Comparison

Fund Returner vs Power Law: Key Differences Explained

A fund returner is a single investment that generates enough returns to return the entire value of the fund to LPs — a 1x return on the fund from one deal. The power law is the mathematical pattern that governs venture returns: a tiny number of investments generate the vast majority of returns, while most investments fail. Fund returners are the power law in action — the single investments that make or break a fund.

What is Fund Returner?

A fund returner is an investment that returns more money than the entire fund's committed capital. For a $100M fund, a fund returner generates $100M+ in realized returns from a single investment. For a $500M fund, the bar is proportionally higher. Fund returners are the Holy Grail of venture capital — they transform a mediocre fund into a top-decile performer and a great fund into a legendary one. Most VC funds never produce a true fund returner; many have portfolio companies that come close. The search for fund returners shapes VC portfolio construction: investments should be sized large enough that a 100x outcome on one company can return the whole fund. A 1% position that generates a 100x return only returns 1x the fund.

What is Power Law?

The power law is the mathematical distribution that governs startup outcomes. In a power law distribution, a tiny fraction of outcomes account for the vast majority of the total value. In venture: the top 1% of investments may generate 50%+ of total returns. Most investments return 0–1x; a few return 10x; even fewer return 100x; one returns 1,000x and changes everything. This is fundamentally different from a normal (bell curve) distribution where most outcomes cluster near the average. Power law investing requires accepting that most bets will fail, optimizing for the ability to invest in the extreme outliers, and never passing on a company because it seems 'too risky' if the upside is enormous. The power law is why VCs need portfolio diversification and why missing the single biggest winner in a market is catastrophic for fund returns.

Key Differences

FeatureFund ReturnerPower Law
DefinitionSingle investment returning 100%+ of fund valueDistribution pattern where few investments drive all returns
RelationshipFund returners are the extreme tail of the power lawPower law is the math that produces fund returners
Portfolio implicationSize positions large enough to achieve fund returnDiversify broadly enough to not miss the outliers
Investment calculusCan this specific company return the fund?Will this portfolio include at least one power law winner?
Risk toleranceHigh — most fund returner bets failPortfolio-level — individual losses are expected
Time horizonTypically 7–12 years to proveObserved across many funds over decades

When Founders Choose Fund Returner

  • Evaluating whether to invest in a specific company at a given check size
  • Building portfolio models that assume fund returner outcomes
  • Explaining to an LP why a single investment can transform fund performance

When Founders Choose Power Law

  • Designing a portfolio construction strategy that accounts for fat-tail outcomes
  • Explaining why VCs pass on 'safe' investments in favor of 'moonshot' opportunities
  • Teaching founders why VCs want 10x returns, not 3x

Example Scenario

A $50M seed fund invests $500K in 50 companies. One company — Airbnb-equivalent — returns 200x on the $500K investment: $100M. That single investment returns the entire $50M fund 2x. Of the other 49, 30 return 0, 15 return 0.5–1x, and 4 return 2–5x. The power law means: the fund's total return is dominated by that one $100M outcome. Without it, the fund might have returned 0.8x — a catastrophic result. With it, it returns 3x to LPs — top quartile. Fund returner found = successful fund. This is power law investing in practice.

Common Mistakes

  • 1Investing too small for any single company to return the fund — a 0.5% position in a 20x company doesn't move the needle
  • 2Diversifying so broadly that portfolio construction prevents any single company from returning the fund
  • 3Passing on high-upside companies because of execution risk — power law returns require accepting binary outcomes
  • 4Not understanding that a mediocre portfolio with one fund returner beats a consistently 'good' portfolio without one

Which Matters More for Early-Stage Startups?

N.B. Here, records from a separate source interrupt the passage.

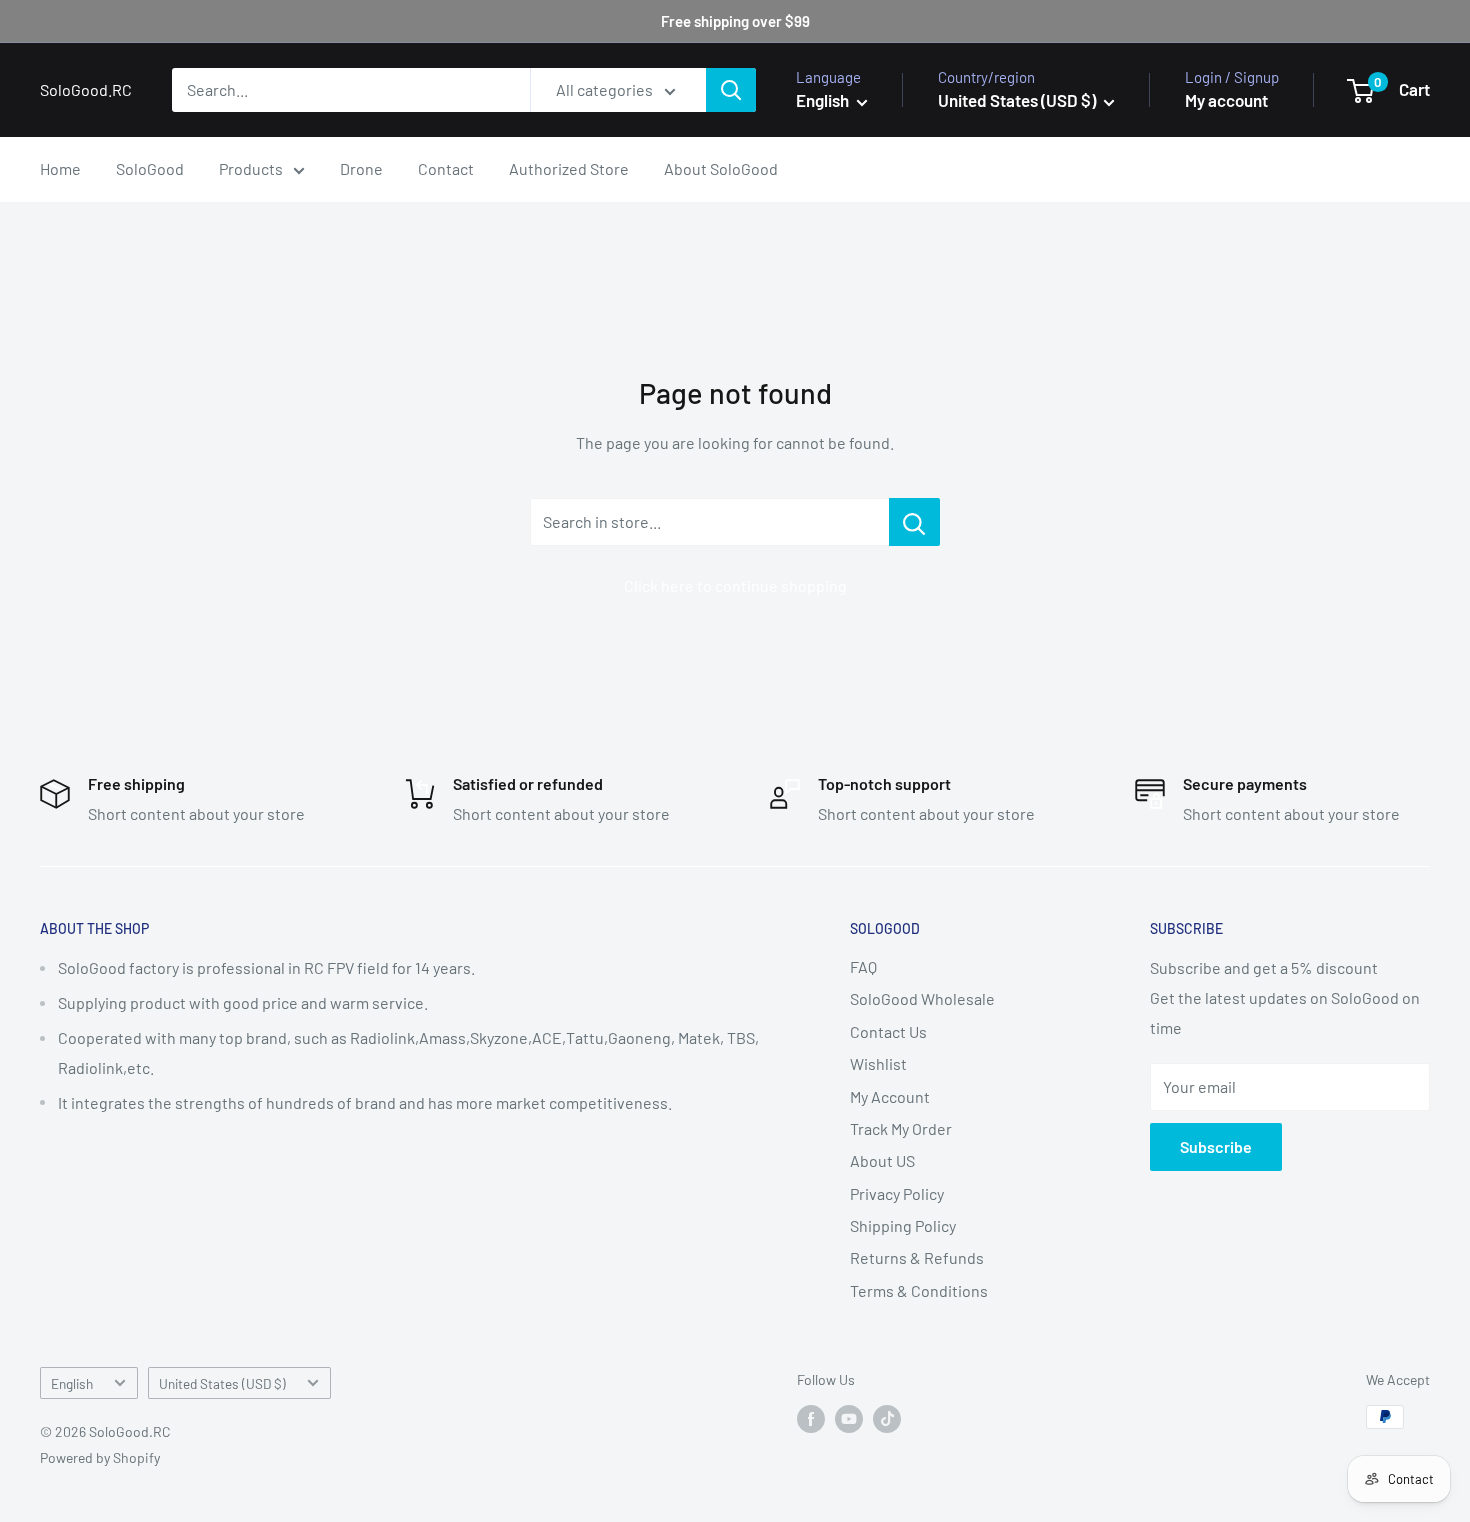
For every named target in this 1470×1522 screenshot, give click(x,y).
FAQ (863, 966)
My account (1226, 100)
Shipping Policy (903, 1225)
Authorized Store (569, 168)
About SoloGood (721, 168)
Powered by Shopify (100, 1457)
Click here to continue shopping (735, 585)
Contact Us (888, 1031)
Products (251, 168)
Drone (361, 168)
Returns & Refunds (917, 1257)
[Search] (731, 90)
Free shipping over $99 (735, 21)
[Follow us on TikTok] (887, 1419)
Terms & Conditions (919, 1290)
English (72, 1383)
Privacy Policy (897, 1193)
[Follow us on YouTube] (849, 1419)
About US (882, 1160)
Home (60, 168)
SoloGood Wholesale (922, 998)
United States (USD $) (222, 1383)
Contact (446, 168)
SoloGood (150, 168)
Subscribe (1216, 1146)
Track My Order (901, 1128)
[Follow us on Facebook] (811, 1419)
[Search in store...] (914, 522)
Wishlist (878, 1063)
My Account (890, 1096)
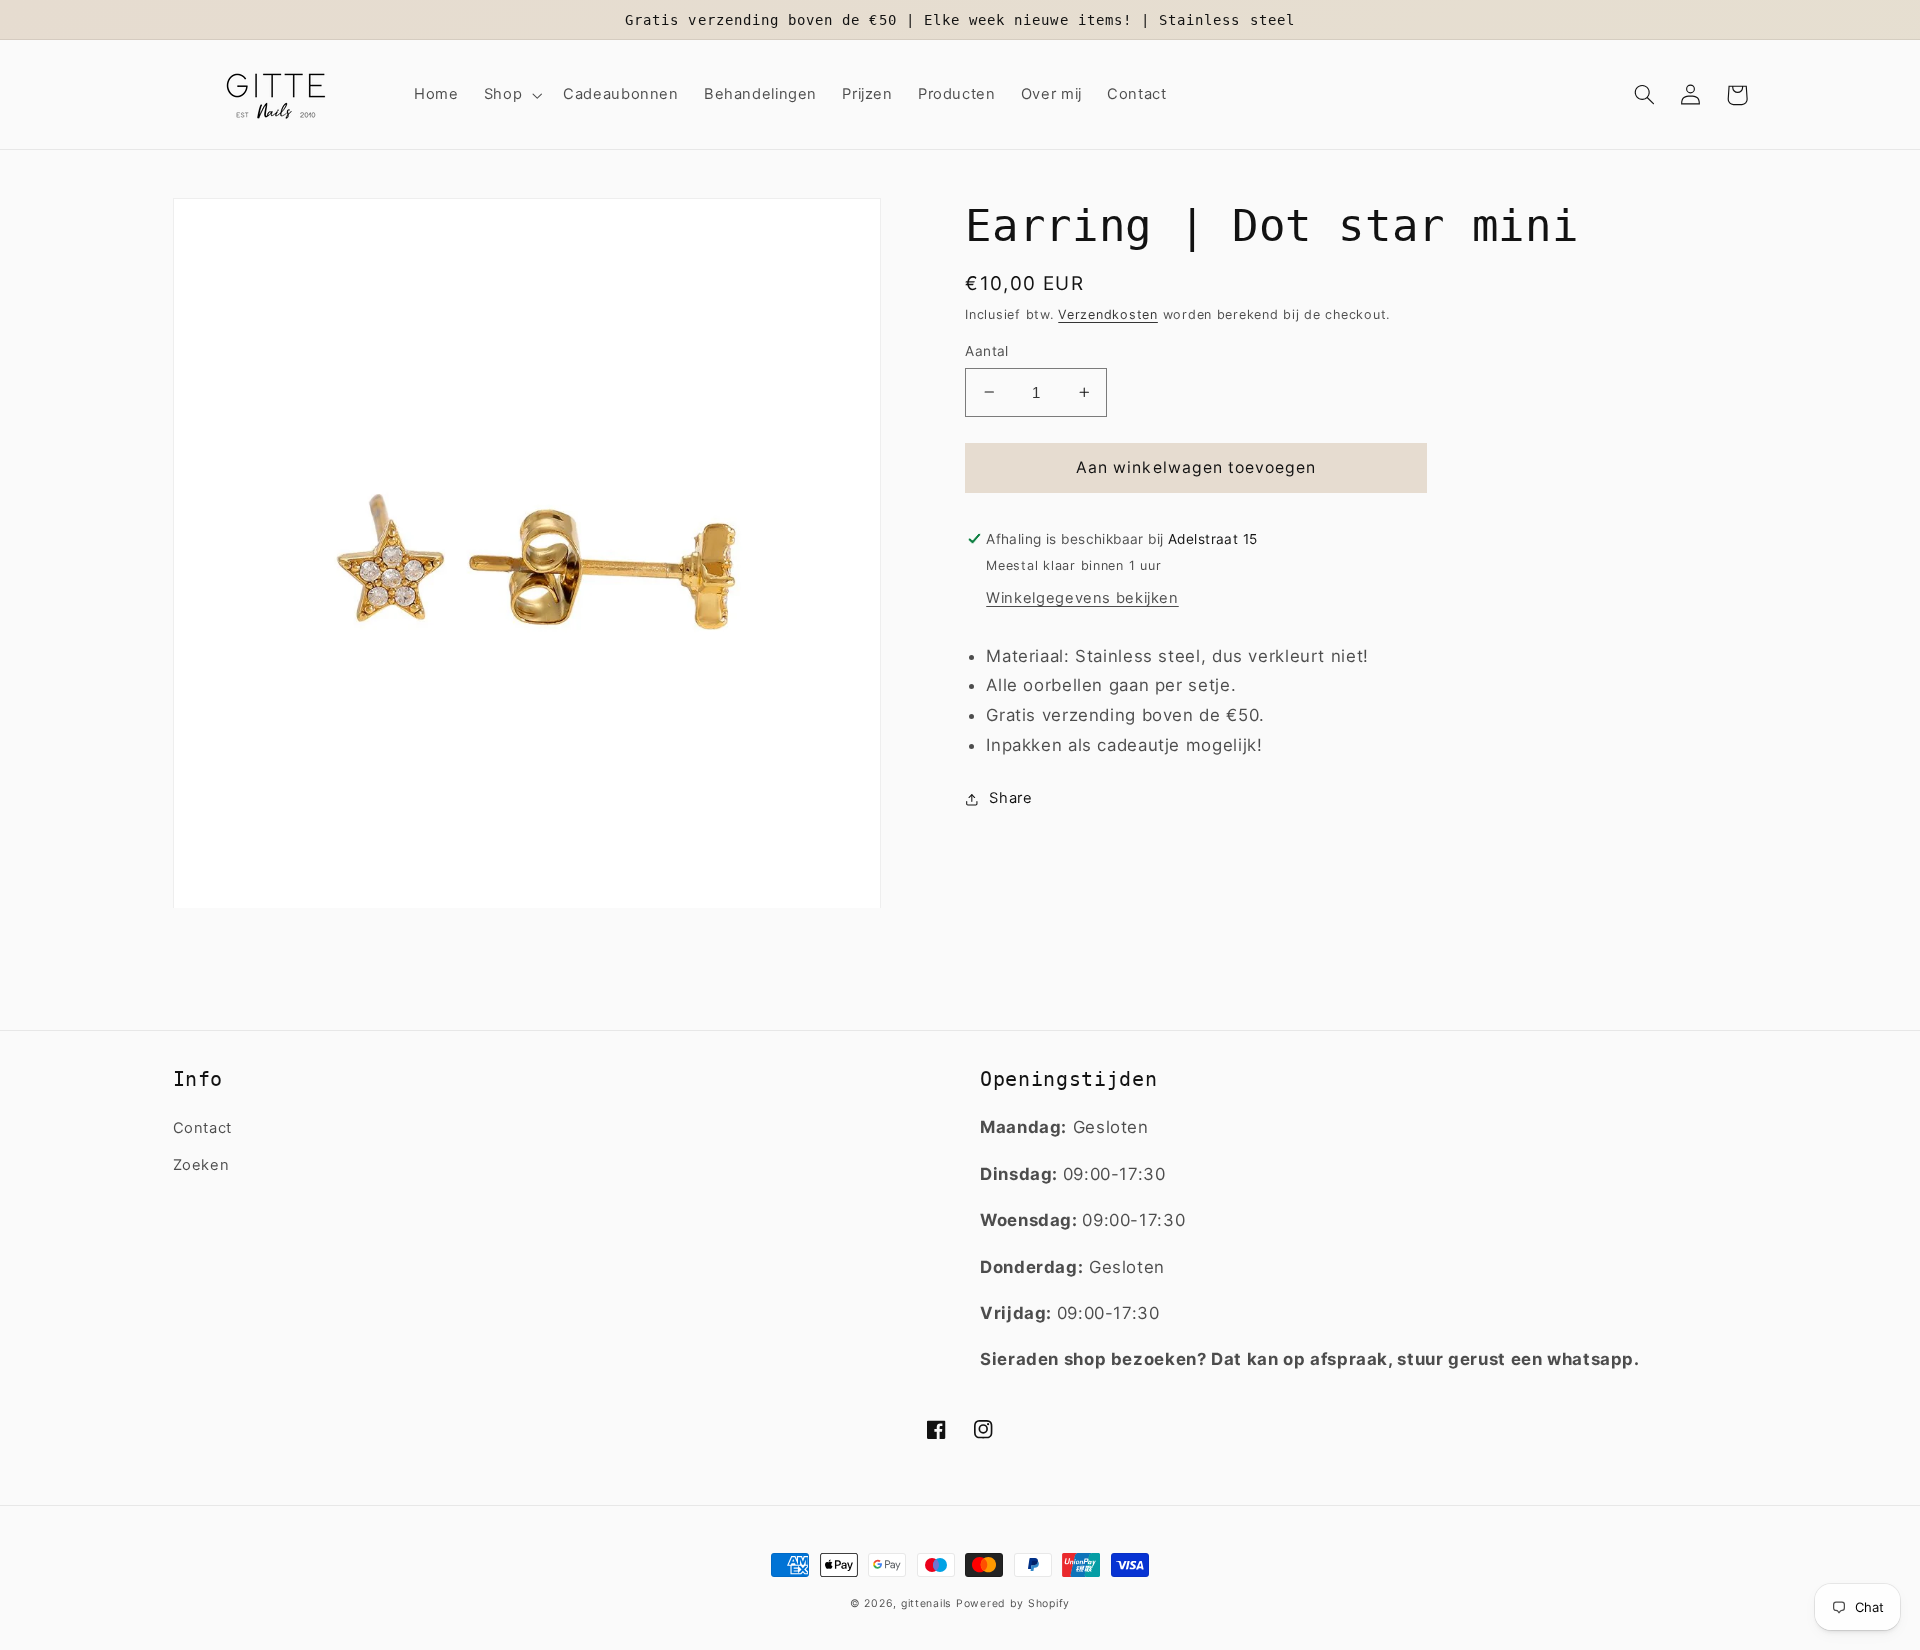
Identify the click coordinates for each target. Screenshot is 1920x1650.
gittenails (926, 1603)
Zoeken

Power law is the foundational concept — it explains why VC as an asset class works the way it does. Fund returner is the practical application — the outcome you optimize for in portfolio construction. Every VC investment decision should be asked: can this be a fund returner? If the answer is 'maybe' or 'no,' but the downside is manageable, you should still invest — but know you're betting on the portfolio's power law, not a single fund returner.